Viele Flüchtlinge kommen ohne Gesundheitscheck nach Stuttgart Foto: Lichtgut/Leif Piechowski

Amtsärzte übernehmen immer mehr Tuberkulose-Untersuchungen – Kosten dafür sind in Landespauschale nicht enthalten.

Stuttgart - Das Gesundheitsamt der Stadt Stuttgart ist mit den Untersuchungen von Flüchtlingen zunehmend überfordert. „Es fällt viel Mehrarbeit an“, sagt der Leiter des Gesundheitsamts, Hans-Otto Tropp.

Die Amtsärzte kritisieren, dass sie Aufgaben übernehmen, die eigentlich zu der Zuständigkeit der Kollegen in den sogenannten Landeserstaufnahmestellen gehören. Dem Infektionsschutzgesetz zufolge müsste die Überprüfung auf Infektionserkrankungen wie Tuberkulose unverzüglich erfolgen. Das bedeutet: in den Landeserstaufnahmestellen, in denen die Flüchtlinge ihren Asylantrag stellen, bevor sie in die 44 Stadt- und Landkreise verteilt werden.

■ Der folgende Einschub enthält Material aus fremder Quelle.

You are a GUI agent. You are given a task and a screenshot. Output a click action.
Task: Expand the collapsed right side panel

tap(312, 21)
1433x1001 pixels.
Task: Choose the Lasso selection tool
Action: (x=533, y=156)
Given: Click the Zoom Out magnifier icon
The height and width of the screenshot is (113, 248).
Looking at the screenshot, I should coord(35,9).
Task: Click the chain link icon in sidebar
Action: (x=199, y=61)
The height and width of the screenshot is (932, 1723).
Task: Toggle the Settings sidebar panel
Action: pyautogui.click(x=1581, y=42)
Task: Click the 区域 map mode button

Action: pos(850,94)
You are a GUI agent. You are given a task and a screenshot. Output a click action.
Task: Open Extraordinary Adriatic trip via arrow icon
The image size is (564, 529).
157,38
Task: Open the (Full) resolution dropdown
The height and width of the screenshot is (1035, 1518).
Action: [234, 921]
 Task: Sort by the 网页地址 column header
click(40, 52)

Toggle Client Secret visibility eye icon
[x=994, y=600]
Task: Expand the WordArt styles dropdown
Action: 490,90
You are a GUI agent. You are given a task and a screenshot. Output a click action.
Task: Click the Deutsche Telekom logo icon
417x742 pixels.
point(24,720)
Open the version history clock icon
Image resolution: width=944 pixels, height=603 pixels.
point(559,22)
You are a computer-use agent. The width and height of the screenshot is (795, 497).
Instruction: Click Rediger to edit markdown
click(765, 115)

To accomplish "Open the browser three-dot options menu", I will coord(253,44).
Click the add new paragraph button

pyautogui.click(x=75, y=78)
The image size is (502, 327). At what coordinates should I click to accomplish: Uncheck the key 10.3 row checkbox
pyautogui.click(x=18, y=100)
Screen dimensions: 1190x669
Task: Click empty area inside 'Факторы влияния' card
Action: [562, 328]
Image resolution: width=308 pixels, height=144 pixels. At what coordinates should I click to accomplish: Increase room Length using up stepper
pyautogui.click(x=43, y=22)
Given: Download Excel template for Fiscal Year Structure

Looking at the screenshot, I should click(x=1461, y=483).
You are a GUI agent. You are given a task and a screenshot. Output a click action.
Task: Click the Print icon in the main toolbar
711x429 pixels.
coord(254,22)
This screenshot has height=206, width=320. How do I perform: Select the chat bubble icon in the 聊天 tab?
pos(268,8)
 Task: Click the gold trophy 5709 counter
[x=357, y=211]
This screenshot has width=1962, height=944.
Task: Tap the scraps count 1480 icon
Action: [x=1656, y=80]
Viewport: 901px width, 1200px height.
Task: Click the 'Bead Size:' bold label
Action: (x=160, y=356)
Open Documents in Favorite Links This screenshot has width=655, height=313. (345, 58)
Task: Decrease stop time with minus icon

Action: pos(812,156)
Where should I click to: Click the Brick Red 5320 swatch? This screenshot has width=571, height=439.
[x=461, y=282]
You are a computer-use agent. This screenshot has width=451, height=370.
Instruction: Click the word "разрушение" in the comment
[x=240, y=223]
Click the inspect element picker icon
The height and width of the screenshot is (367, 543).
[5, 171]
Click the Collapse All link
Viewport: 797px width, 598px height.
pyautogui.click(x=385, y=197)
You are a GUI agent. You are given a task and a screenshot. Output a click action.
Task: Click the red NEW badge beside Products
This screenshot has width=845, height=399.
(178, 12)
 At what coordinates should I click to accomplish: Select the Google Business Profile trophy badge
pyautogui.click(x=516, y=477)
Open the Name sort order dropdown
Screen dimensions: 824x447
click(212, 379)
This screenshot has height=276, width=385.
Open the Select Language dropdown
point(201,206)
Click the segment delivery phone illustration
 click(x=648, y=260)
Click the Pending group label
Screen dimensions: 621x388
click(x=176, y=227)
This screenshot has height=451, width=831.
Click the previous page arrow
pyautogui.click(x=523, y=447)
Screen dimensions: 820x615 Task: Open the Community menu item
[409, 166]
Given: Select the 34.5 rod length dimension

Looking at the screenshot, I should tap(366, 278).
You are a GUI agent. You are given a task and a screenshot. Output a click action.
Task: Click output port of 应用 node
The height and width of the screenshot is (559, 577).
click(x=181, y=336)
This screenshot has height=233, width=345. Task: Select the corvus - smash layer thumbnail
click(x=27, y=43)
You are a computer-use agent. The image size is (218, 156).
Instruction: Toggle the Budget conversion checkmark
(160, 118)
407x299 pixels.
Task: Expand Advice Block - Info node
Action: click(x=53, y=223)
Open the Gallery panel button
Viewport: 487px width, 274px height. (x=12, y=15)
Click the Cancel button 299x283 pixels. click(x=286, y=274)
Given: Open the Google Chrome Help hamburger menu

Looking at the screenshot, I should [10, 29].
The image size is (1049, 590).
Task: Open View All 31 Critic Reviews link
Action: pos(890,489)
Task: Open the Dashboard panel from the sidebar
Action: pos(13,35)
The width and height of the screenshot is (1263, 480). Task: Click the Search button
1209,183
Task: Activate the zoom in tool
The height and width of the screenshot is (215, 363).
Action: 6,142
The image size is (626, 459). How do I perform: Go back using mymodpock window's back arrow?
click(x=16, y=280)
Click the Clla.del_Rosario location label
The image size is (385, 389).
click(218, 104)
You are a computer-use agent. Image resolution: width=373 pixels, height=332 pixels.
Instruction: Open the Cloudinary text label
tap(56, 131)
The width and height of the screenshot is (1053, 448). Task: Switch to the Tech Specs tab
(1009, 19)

Weil die zentralen Landeseinrichtungen jedoch überfordert sind und der Druck steigt, für nachreisende Flüchtlinge Plätze zu schaffen, kommen viele Hilfesuchende ohne den obligatorischen Gesundheitscheck in die Landeshauptstadt. Bei rund jedem zweiten komme es erst bei einem städtischen Arzt zur ersten Untersuchung, heißt es im Gesundheitsamt. Derzeit suchen mehr als 100 Flüchtlinge im Monat die Behörde auf.

Auch im Sozialamt ist das Problem bekannt. Verschärft habe sich die Situation seit Oktober. „Seitdem reichen die Kapazitäten in der Erstaufnahme in Karlsruhe nicht mehr aus“, sagt ein Mitarbeiter.

Im Sozialamt wurde eigens eine Mitarbeiterin dafür abgestellt, um die Termine zwischen den Flüchtlingsunterkünften und dem Gesundheitsamt abzustimmen. Vom Land fließt derzeit eine einmalige Pauschale von 13 260 Euro pro Flüchtling an die Kommunen. Sie soll für 18 Monate die Unterbringung und Versorgung finanzieren. Zwar enthält der Betrag 1832 Euro für Krankenausgaben. Doch zählt der Gesundheit-Check nicht dazu. Somit, heißt es im Gesundheitsamt, bleibe die Stadt bis auf weiteres auf den Kosten sitzen.